--- INPUT DATA Enclosed Below ---
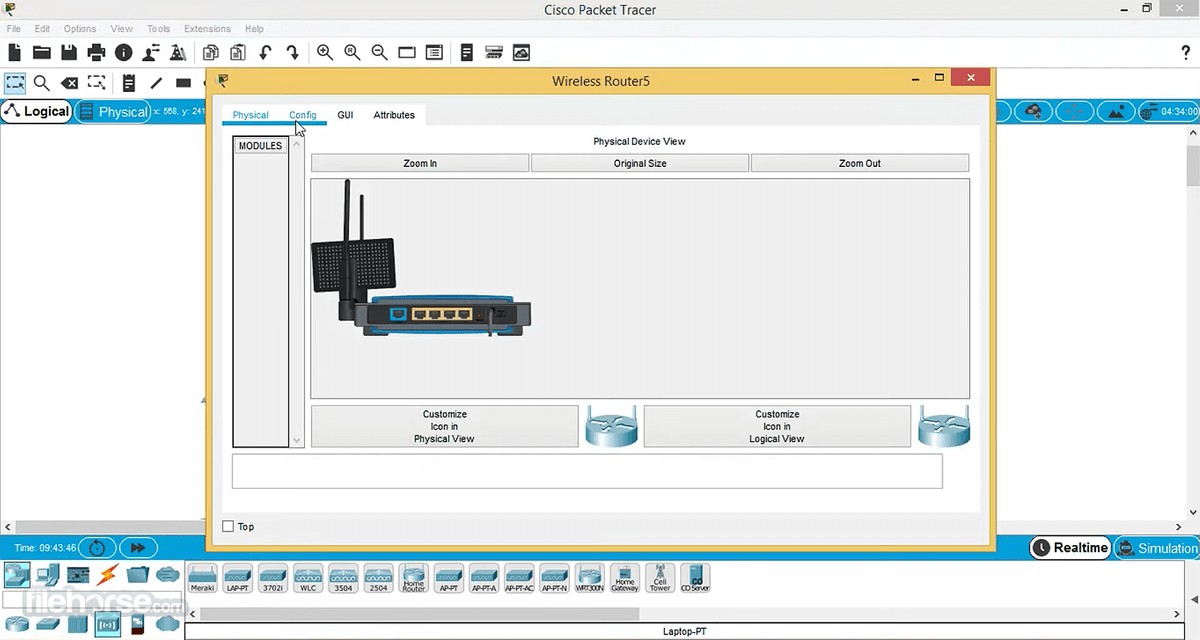Click the Original Size button
The image size is (1200, 640).
[639, 162]
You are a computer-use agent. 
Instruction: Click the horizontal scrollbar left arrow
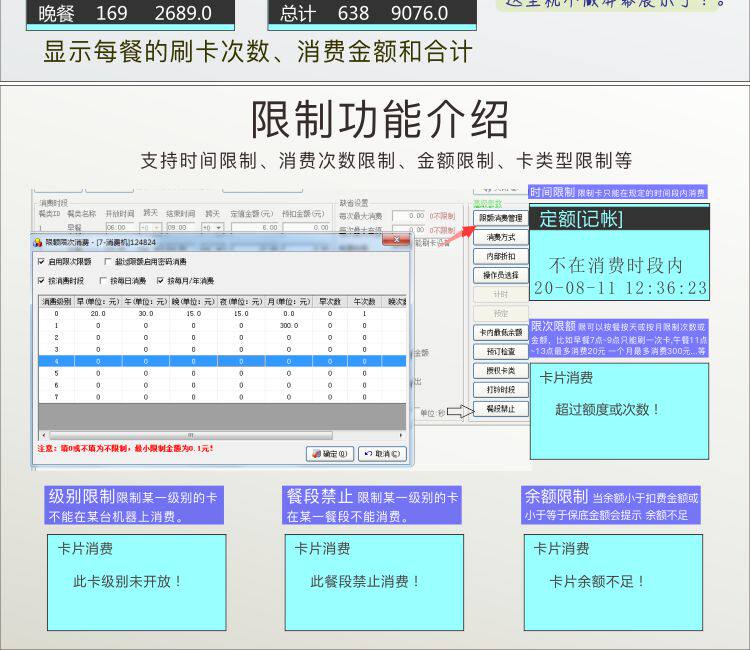tap(44, 435)
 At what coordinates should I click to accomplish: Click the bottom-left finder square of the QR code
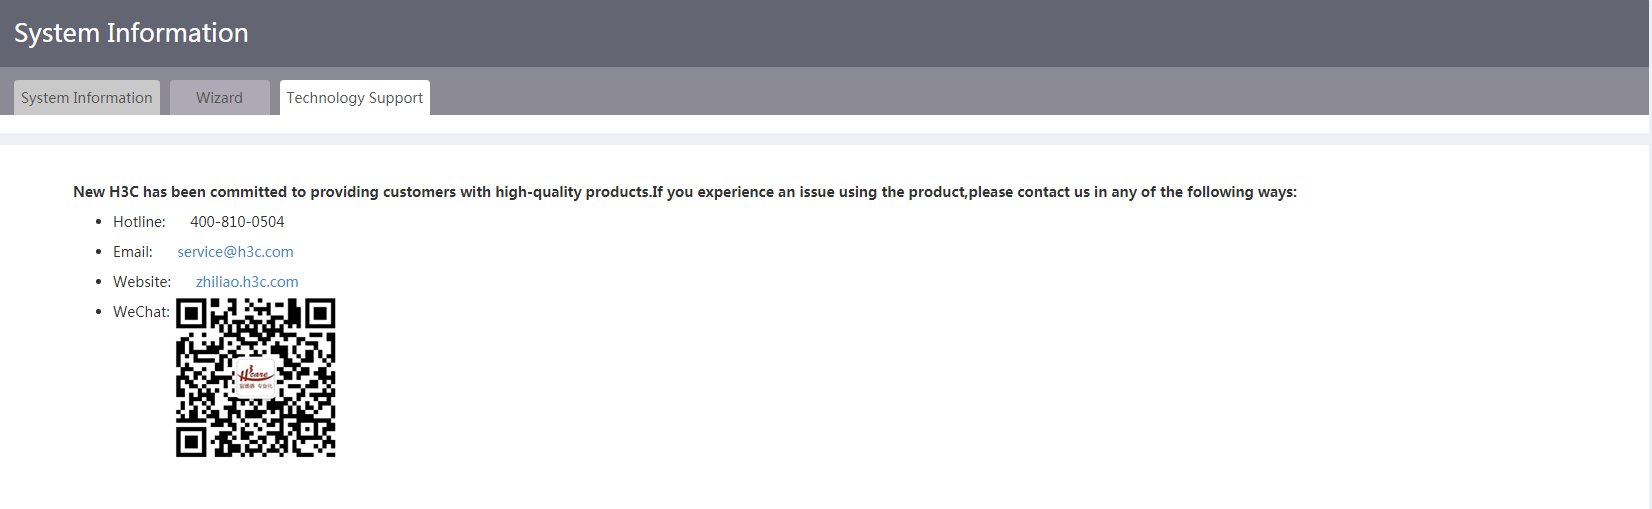point(192,442)
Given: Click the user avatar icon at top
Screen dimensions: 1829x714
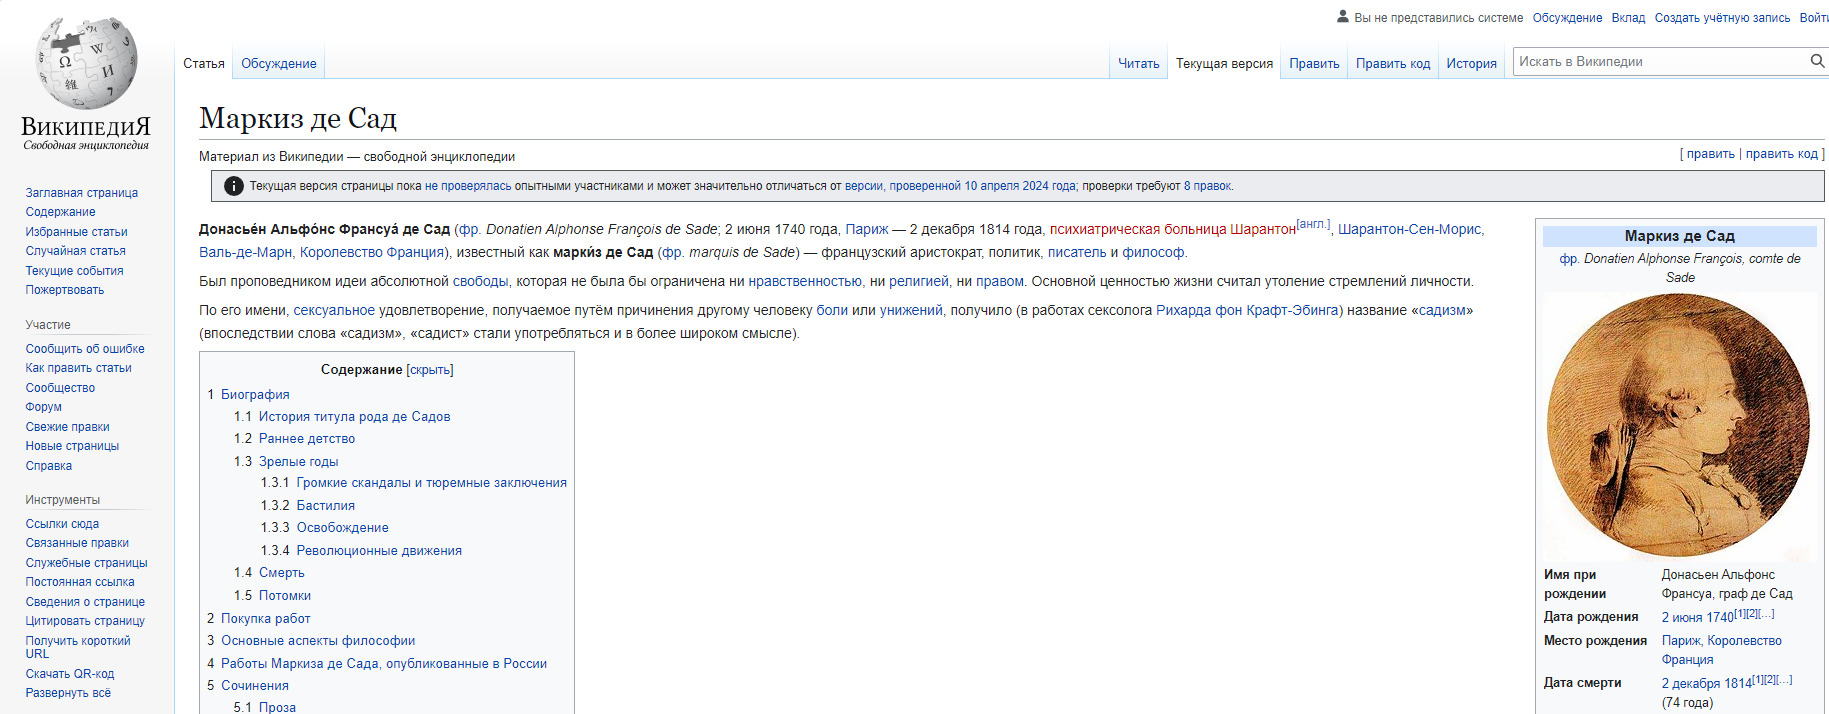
--- End of Enclosed INPUT DATA ---
TASK INSTRUCTIONS:
Starting at the line with "Instruction: Click the", transcribe the listing above exactly through its last line. No picture belongs in the transcription.

RESPONSE AREA:
Instruction: Click the horizontal scrollbar left arrow
tap(44, 435)
 At what coordinates should I click to accomplish: Click the bottom-left finder square of the QR code
point(192,442)
Given: Click the user avatar icon at top
Screen dimensions: 1829x714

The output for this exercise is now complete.